Quick-Start Guide
VIAME (Video and Image Analytics for Multiple Environments) is a do-it-yourself AI system for analyzing imagery and video, primarily targeting marine species analytics but also useful as a general computer vision toolkit.
Important Links
Main website: https://www.viametoolkit.org/
GitHub: https://github.com/VIAME/VIAME
Bug reporting: https://github.com/VIAME/VIAME/issues, https://github.com/Kitware/DIVE/issues
Additional Discussion: https://discourse.kitware.com/c/viame-dive
Tutorial videos: https://www.youtube.com/channel/UCpfxPoR5cNyQFLmqlrxyKJw
Additional Help Contact: viame-web@kitware.com
There are 5 types of documentation: this quick-start guide, tutorial videos, user forums, example readmes, and the full manual. Installers (pre-built binaries), docker images, and source code are hosted on GitHub. Pre-built binaries are for users, while the source code and build instructions are for developers.
VIAME Flavors
VIAME comes in a few different interfaces with slightly different capabilities. Some interfaces are deprecated (e.g. VIEW) in favor of newer replacements (DIVE), though will still remain as an option for a few specialized cases, just not developed significantly further. Not listed in this document thoroughly are programming APIs for developers.

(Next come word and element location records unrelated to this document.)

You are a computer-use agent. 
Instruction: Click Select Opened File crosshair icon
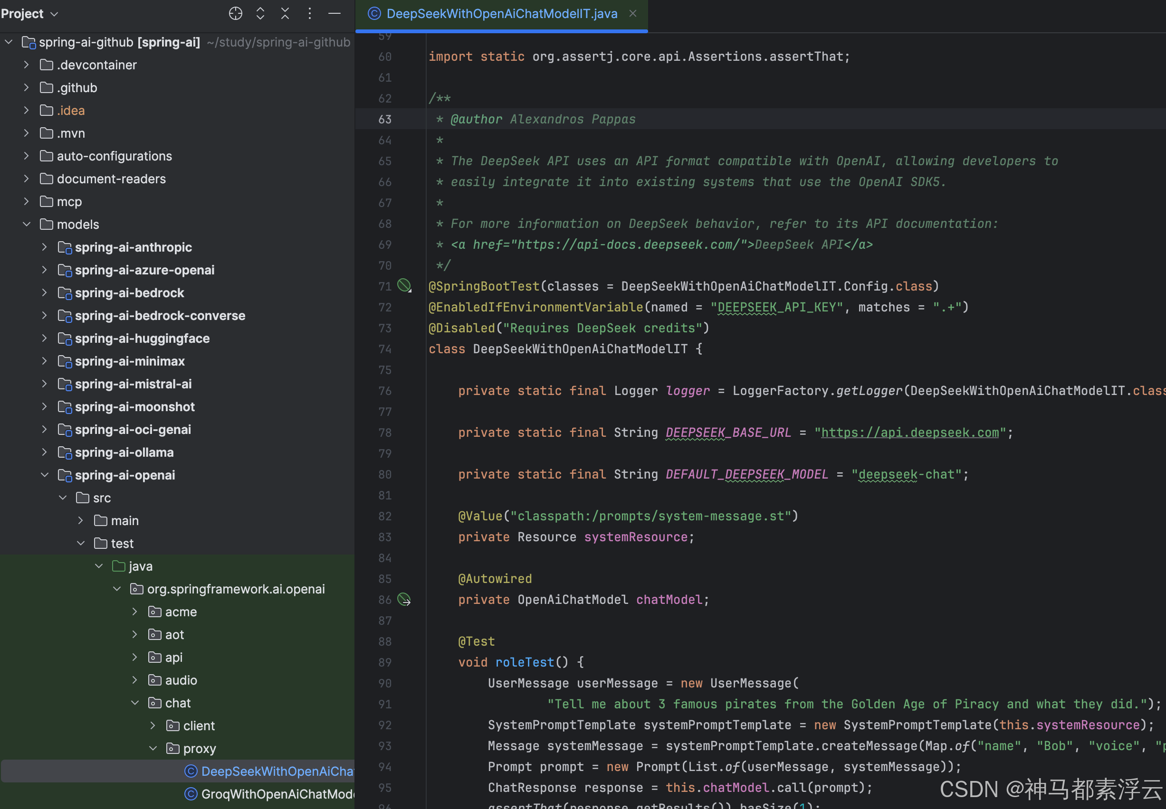point(235,14)
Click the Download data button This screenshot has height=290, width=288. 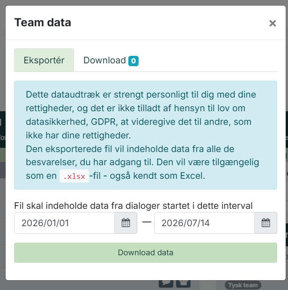[x=146, y=252]
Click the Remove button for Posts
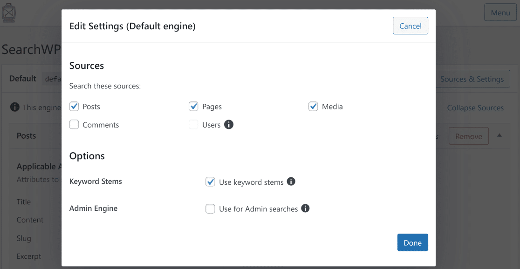Image resolution: width=520 pixels, height=269 pixels. tap(468, 136)
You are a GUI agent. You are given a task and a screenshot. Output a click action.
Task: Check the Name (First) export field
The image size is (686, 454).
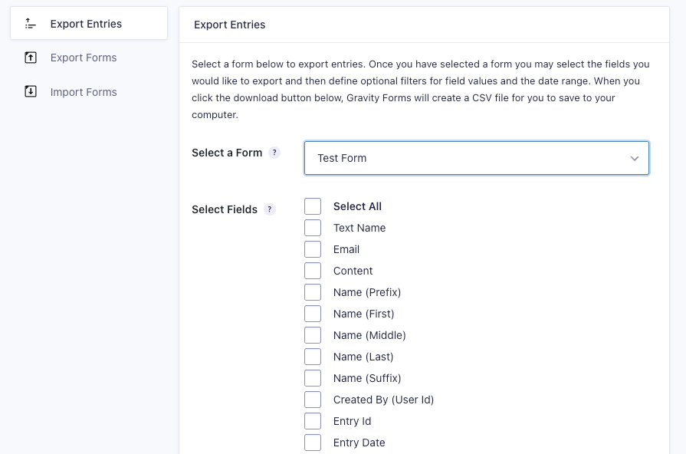click(x=313, y=313)
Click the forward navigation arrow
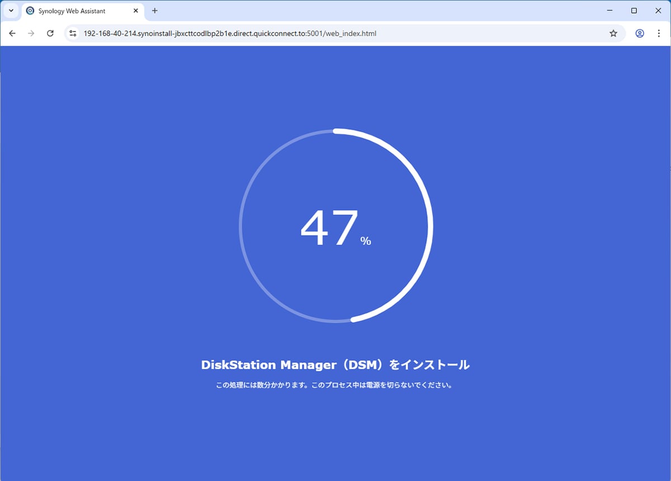This screenshot has height=481, width=671. click(x=31, y=34)
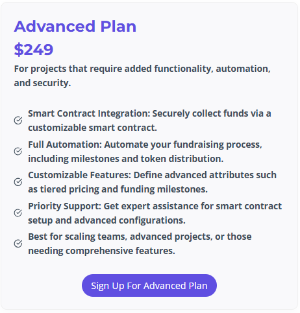Click the checkmark icon beside Priority Support
300x313 pixels.
point(18,213)
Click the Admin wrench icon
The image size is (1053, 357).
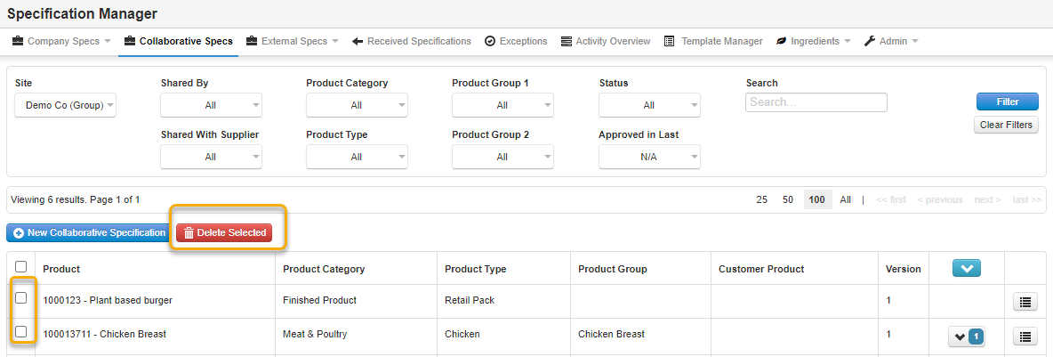pos(870,41)
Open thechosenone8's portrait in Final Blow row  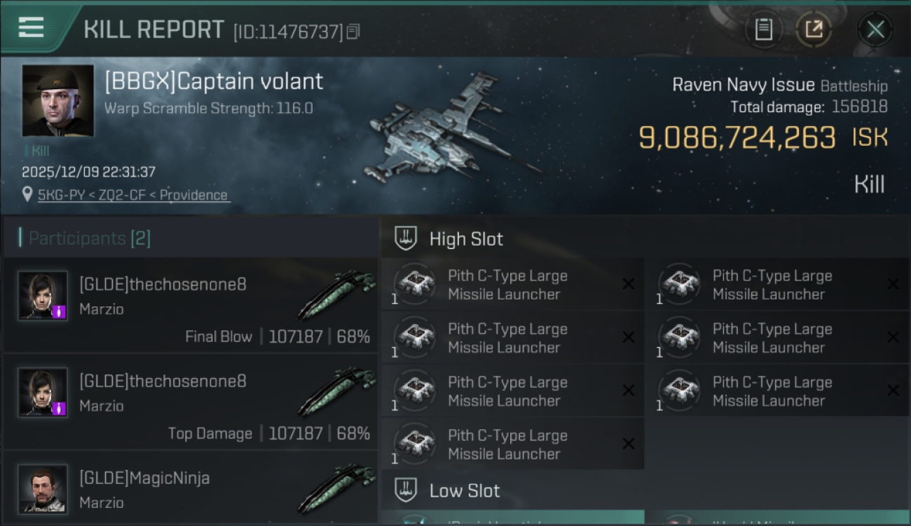[43, 296]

DIVE – Web and Desktop Annotator
Originally created as the VIAME-Web interface (with a public server hosted at https://viame.kitware.com), a desktop version of this web annotator and model trainer is also available in both Windows .msi installers and .zip release formats.
This tool is currently the most general purpose annotator, and supports polygons, lines, points, or boxes, and can train models over multiple videos or image sequences using standard models.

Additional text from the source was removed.